Our expert team includes our neurosurgeon, neuro-anestheologist, neuro-interventional radiologists, stroke neurologist, as well as our clinical nurses and scheduling staff.
Everyone on the team collaborates and communicates with each other to ensure our patients receive the highest level of care.
Full text/transcript for What Is Moyamoya Disease? video
Moyamoya disease is a disease of the brain and blood vessels where the arteries become severely narrow as they enter the brain from the base of the skull.
The symptoms of moyamoya are most commonly transient ischemic events or transient events of numbness, weakness, and speech disturbance. They can occur eposodically and then progress even to a full blown stroke if the condition is not recognized and treated properly. The typical demographic is a young woman with an unexplained stroke that doesn't have a lot of risk factors for stroke.

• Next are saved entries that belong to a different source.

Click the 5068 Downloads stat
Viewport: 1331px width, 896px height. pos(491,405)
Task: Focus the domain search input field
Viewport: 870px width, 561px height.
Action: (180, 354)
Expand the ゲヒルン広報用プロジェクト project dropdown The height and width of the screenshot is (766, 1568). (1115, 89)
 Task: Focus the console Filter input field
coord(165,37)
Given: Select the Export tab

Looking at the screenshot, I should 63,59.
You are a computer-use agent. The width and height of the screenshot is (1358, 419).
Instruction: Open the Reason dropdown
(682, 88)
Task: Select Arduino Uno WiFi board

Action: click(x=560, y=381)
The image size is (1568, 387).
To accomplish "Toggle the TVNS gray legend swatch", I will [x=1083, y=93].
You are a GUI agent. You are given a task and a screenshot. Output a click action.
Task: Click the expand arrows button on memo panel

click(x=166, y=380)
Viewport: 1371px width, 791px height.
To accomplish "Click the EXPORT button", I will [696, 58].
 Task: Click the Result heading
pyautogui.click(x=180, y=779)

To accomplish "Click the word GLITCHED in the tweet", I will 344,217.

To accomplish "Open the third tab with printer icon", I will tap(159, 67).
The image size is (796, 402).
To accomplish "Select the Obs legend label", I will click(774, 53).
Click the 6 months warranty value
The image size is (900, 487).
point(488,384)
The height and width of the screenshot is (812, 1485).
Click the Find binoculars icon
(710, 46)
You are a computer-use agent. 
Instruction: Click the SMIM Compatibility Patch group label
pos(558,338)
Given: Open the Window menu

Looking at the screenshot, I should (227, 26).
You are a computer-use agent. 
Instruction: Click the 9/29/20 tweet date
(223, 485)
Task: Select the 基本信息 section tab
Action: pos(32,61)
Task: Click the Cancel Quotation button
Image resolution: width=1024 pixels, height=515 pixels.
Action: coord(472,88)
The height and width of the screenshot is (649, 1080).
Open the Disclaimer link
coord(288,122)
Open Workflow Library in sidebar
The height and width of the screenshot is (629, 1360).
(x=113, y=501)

Moyamoya was first described in Japan and it has been noted to be more common in Asian populations. The moyamoya refers to a puff of smoke. That's the Japanese word for puff of smoke, and when you get an angiogram or an injection of the blood vessels, these fine vessels that form in response to the larger disease vessels that start to block off appears as a puff of smoke or a small, fine nest of vessels that forms to try to reroute the blood around the blockage in the arteries.
One of the treatments for moyamoya disease is simple aspirin therapy because we want to thin the blood out to prevent it from clotting in these narrowed vessels.
The two surgical treatments are called direct and indirect bypass procedures. And we take a vessel called the superficial temporal artery, which is an artery in the scalp, and hook that up to some vessels on the surface of the brain. Now we can do a direct anastimosis or a direct connection, similar to a heart bypass procedure, where we sew the vessels together and provide a route for the bloodflow. If the blood vessels are too small or not amenable to that procedure we can do what's called an indirect procedure where we lay the vessel from the scalp on the surface of the brain and the vessels from the scalp eventually grow in and provide connections in to the brain vessels. That takes longer for that to occur, typically three to six months for that to occur in a major way. So the direct bypass is preferred if it can be done technically because it provides an immediate increase in blood flow to the brain.
In most patients the bypasses have a good long term effectiveness or longevity. When we look at the bypasses over time, if there's blood demand, those vessels often enlarge quite a bit to even reach the size of the original arteries that were blocked off. And we've studied a number of patients over time and repeated their imaging and found that the vessels in most patients do stay open and continue to provide blood flow around the diseased arteries.
There are small risks to the surgery just like any surgery, which include small risk of infection, fluid leakage, a very small risk of stroke or brain adema, but most patients do extremely well and the patency rate or the rate that the bypasses stay open is quite high. It's over ninety percent in these patients.
At Swedish Neuroscience Institute we have an active program to treat moyamoya patients. We have a large experience in treating them. We utilize special anesthetic techniques, including cooling the patient during the surgery to prevent any reduction in blood flow and there's a team that's done a lot of these bypasses and they're very, very good at it.